Two-phase sampling offers a cost-effective way to validate error-prone covariate measurements in biomedical databases. Inexpensive or easy-to-obtain information is collected for the entire study in Phase I. Then, a subset of patients undergoes cost-intensive validation (e.g., expert chart review) to collect more accurate data in Phase II. When balancing primary and secondary analyses, competing models and priorities can result in poorly defined objectives for the most informative Phase II sampling criterion. Extreme tail sampling (ETS), wherein patients with the smallest and largest values of a particular quantity (like a covariate or residual) are selected, can offer great statistical efficiency in two-phase studies when focusing on a single analytic objective by targeting observations with the biggest contributions to the Fisher information. We propose an intuitive, easy-to-use approach that extends ETS to balance and prioritize explaining the largest amount of variability across multiple models of interest. Using principal components, we succinctly summarize the inherent variability of all models' error-prone exposures. Then, we sample patients with the most extreme principal components for validation. Through simulations and an application to the National Health and Nutrition Examination Survey (NHANES), the proposed strategy offered simultaneous efficiency gains across multiple models of interest. Its advantages persisted across various real-world scenarios. When designing a validation study, concentrating on a single model may be short-sighted. Strategically allocating resources more broadly balances multiple analytical goals simultaneously. Employing dimension reduction before sampling will allow this strategy to scale up well to big-data applications with many error-prone covariates.

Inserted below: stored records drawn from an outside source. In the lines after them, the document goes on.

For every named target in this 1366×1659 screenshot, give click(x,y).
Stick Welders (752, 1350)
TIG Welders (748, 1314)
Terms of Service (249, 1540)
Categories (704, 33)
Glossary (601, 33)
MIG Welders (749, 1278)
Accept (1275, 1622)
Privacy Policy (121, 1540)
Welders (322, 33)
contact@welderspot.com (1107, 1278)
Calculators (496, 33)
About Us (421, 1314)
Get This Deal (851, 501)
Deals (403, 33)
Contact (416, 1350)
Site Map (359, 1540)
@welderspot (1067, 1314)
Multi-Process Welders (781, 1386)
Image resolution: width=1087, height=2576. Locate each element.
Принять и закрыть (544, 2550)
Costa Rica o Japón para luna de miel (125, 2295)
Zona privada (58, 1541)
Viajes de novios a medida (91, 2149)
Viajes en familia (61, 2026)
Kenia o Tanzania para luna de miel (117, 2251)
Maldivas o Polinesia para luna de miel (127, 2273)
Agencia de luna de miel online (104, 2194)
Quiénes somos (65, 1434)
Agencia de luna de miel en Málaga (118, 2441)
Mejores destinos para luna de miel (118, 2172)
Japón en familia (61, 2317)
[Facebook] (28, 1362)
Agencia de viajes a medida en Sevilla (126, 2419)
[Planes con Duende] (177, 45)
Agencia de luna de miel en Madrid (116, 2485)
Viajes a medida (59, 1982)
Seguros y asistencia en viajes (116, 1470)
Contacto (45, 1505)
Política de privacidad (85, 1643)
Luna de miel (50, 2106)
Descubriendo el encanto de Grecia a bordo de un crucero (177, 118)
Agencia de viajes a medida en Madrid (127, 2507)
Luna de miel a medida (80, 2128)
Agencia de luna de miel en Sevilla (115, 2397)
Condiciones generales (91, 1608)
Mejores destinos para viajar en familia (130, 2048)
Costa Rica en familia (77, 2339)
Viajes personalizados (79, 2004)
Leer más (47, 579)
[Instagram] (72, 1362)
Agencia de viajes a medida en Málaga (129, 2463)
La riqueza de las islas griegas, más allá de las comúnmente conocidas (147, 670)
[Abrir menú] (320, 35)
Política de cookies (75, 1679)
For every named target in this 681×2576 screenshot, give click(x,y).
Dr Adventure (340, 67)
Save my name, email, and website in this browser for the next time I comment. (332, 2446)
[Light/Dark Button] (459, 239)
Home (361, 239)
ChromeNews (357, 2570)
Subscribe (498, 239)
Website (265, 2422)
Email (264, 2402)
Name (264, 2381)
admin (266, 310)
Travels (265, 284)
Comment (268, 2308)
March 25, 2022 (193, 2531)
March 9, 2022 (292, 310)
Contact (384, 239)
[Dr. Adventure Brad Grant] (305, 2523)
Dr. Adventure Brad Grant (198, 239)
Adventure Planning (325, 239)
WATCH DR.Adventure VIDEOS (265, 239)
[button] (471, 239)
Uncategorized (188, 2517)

翻译：两阶段抽样为验证生物医学数据库中易错的协变量测量提供了一种经济有效的方法。在第一阶段，为整个研究收集廉价或易于获取的信息。随后，在第二阶段对患者子集进行成本密集的验证（例如专家图表审查）以获取更精确的数据。在平衡主要分析与次要分析时，相互竞争的模型和优先级可能导致第二阶段最具信息量的抽样标准目标定义不清。极端尾部抽样（ETS）通过选择特定量（如协变量或残差）取值最小和最大的患者，能够针对对费舍尔信息贡献最大的观测值，从而在聚焦单一分析目标的两阶段研究中提供显著的统计效率。我们提出了一种直观易用的方法，将ETS扩展至平衡并优先解释多个关注模型的最大变异量。利用主成分分析，我们简洁地总结了所有模型中易错暴露变量的固有变异性。随后，我们对具有最极端主成分的患者进行抽样验证。通过模拟实验及在美国国家健康与营养调查（NHANES）中的应用，所提出的策略在多个关注模型中实现了同步的效率提升。其优势在各种实际场景中持续存在。在设计验证研究时，仅关注单一模型可能缺乏远见。通过更广泛地战略分配资源，可同时平衡多个分析目标。在抽样前采用降维技术将使该策略能够良好地扩展至具有众多易错协变量的大数据应用场景。